Embora, em Pernambuco, shows e festas tivessem já feito o setor retornar há alguns meses, entre largadas queimadas, a apresentação de Gal Costa, sábado (19), foi uma retomada significativa e simbolizadora na sua representação. No palco estava uma artista longeva, referencial do que a música brasileira criou — e assim nos criou — em mais de cinco décadas de sua história; e na plateia, um público ocupando todas as poltronas, sem embargo.

Nas primeiras palavras, Gal Costa disse que as memórias afetivas eram a pedra-fundamental daquele show, "As Várias Pontas de uma Estrela".

Nas respostas à entrevista por e-mail dias antes do show, respondeu, já na primeira frase, que "esse é um show sobre a voz". "Estamos falando da minha voz", continuou. "Além disso, tem a voz do Brasil, do público que canta comigo os hits que gravei nos anos 80", completou.

Pois, então, pela voz da memória e da garganta, Gal Costa reconectou aquela gente toda ali, diversa e — ultimamente, por força das circunstâncias — distanciada. Por protocolos muitos, ânsias demais; limbos e esperanças, medos e traumas, otimismos/pessimismos, em vidas modificadas, ou pausadas, umas em suspense e outras tantas enlutadas.

Se não curou um pouquinho, Gal ao menos restabeleceu algo, ali, com a sua música. "Belezas são coisas acesas por dentro", ela cantou ao País, em 1974, versos de Jorge Mautner e Nelson Jacobina da música "Lágrimas Negras". Restabeleceu-se algo, ali, pela beleza da memória, sobretudo, do meio do show até o final, quando cantou grandes sucessos chamando lembranças mais felizes do que as que produzimos nos últimos dois anos.

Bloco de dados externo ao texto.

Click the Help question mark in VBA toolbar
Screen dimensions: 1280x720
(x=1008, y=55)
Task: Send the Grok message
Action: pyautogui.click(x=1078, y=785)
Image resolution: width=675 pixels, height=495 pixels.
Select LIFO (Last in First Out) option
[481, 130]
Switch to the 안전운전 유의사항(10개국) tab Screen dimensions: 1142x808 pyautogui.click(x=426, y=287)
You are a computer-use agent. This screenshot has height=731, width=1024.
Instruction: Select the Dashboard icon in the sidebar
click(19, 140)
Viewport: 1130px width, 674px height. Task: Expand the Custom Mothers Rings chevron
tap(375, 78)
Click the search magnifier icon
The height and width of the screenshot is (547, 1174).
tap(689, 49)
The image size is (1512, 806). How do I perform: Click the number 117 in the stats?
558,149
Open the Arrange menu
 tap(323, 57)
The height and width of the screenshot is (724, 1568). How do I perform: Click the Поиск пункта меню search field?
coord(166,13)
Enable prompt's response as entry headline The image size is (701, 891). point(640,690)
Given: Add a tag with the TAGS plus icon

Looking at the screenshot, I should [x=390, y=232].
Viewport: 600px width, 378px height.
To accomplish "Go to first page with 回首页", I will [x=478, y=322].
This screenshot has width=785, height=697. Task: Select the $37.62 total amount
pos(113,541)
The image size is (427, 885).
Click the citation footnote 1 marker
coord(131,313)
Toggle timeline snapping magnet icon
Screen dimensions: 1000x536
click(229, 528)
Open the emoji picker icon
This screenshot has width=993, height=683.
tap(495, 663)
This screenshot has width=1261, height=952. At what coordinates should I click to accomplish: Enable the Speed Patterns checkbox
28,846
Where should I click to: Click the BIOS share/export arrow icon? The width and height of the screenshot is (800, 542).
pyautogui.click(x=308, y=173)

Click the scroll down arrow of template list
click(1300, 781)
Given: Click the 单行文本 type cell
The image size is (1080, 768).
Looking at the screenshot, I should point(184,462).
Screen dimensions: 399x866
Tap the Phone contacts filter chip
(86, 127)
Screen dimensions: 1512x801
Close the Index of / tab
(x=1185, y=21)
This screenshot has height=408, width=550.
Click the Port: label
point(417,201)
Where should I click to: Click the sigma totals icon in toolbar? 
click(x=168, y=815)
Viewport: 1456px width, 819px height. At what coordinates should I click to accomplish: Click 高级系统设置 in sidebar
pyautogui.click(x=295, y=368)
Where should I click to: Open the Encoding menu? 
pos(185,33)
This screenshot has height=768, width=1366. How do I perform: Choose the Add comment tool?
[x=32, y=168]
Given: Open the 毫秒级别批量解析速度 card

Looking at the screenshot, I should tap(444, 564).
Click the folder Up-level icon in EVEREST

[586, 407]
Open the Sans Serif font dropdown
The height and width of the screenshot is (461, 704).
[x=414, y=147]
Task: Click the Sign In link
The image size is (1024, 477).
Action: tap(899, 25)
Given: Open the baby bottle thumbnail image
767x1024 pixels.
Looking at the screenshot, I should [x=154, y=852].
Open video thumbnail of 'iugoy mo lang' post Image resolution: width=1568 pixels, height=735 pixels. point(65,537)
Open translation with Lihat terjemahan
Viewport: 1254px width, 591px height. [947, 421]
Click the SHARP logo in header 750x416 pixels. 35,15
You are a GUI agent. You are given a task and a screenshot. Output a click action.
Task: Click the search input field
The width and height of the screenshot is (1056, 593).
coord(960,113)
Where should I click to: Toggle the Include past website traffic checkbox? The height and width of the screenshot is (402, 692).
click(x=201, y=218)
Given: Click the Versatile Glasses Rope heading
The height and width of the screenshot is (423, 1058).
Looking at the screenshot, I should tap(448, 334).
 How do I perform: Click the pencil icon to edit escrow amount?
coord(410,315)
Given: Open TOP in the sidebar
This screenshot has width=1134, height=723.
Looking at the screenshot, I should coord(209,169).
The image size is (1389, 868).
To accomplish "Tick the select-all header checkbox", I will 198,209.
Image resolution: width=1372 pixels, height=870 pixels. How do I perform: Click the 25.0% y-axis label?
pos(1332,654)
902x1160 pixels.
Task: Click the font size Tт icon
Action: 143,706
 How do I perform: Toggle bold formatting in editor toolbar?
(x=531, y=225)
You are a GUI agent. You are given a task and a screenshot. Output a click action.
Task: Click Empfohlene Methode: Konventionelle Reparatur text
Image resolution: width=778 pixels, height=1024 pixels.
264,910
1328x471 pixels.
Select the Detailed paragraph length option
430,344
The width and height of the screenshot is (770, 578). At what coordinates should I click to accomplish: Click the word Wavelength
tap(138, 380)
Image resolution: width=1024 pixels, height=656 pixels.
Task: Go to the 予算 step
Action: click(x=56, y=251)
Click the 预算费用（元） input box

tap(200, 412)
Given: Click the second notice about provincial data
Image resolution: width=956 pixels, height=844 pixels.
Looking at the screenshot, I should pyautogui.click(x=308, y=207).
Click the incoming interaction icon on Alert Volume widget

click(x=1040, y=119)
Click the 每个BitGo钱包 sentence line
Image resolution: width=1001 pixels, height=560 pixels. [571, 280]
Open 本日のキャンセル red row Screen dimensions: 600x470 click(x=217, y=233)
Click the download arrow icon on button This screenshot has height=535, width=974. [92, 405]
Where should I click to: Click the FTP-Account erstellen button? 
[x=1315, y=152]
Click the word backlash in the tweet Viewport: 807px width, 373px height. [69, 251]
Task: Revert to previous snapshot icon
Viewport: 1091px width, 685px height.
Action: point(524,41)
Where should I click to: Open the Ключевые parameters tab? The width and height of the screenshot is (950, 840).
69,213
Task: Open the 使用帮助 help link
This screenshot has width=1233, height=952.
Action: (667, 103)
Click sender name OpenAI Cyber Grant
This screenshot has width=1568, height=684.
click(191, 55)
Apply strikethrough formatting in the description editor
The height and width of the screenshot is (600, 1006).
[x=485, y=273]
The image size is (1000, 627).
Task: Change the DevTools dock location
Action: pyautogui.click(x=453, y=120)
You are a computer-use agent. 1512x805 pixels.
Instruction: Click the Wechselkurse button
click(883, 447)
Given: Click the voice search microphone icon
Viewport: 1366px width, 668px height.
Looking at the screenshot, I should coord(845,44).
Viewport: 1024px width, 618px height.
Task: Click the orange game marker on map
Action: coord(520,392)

O coro em "Nada Mais (Lately)" ("Dessa vez doeu demais/ Amanhã será, jamais", na versão de Ronaldo Bastos para a música de Steve Wonder) foi apoteótico — entre outros momentos tão apoteóticos.

"Dom de Iludir", "Baby", "Mãe", sendo as três de Caetano Veloso; mais "Açaí" (Djavan); "Sorte" (Celso Fonseca/Ronaldo Bastos); "Lua de Mel" (Lulu Santos); "Maria, Maria" (Milton Nascimento/Fernando Brant) e, no bis, "Um Dia de Domingo" (Michael Sullivan/Paulo Massadas) e "Brasil" (George Israel/ Nilo Romero/ Cazuza) pareciam encontrar uma gente muito faminta de cantar coletivamente coisas de uma certa vida. Até as palmas pareciam mais altas do que um dia foram. Decibéis de emoção.

Gal, há 56 anos cantando, cantava com uma voz que preenchia tudo. Causou devoção assim que abriu a boca. Sem marcação de cena nem repertório inédito, também aparentava estar mais solta. Falou do filho, Gabriel, sendo que pouco fala da vida pessoal. Disse que, aos 16, ele está mais alto do que ela — mas, apesar disso, continua sendo seu pequeno. "É meu pequeno grande amor."

"Vão dizer que são tolices", mas alguma coisa ali aconteceu. A saída era feita de gente se reencontrando, comentando, os olhos secando. Aquela noite apontou para um tempo, não muito longe, em que se viveu com mais charme, certa mise en scène e coletivamente no offline. Aquela noite retomou um ontem — sem saudosismo — para, quem sabe, na realidade ou na esperança, um amanhã — que é desafiante, mas que é um amanhã. "Sei que nada será como antes amanhã" (Milton Nascimento/Ronaldo Bastos) podia estar no roteiro.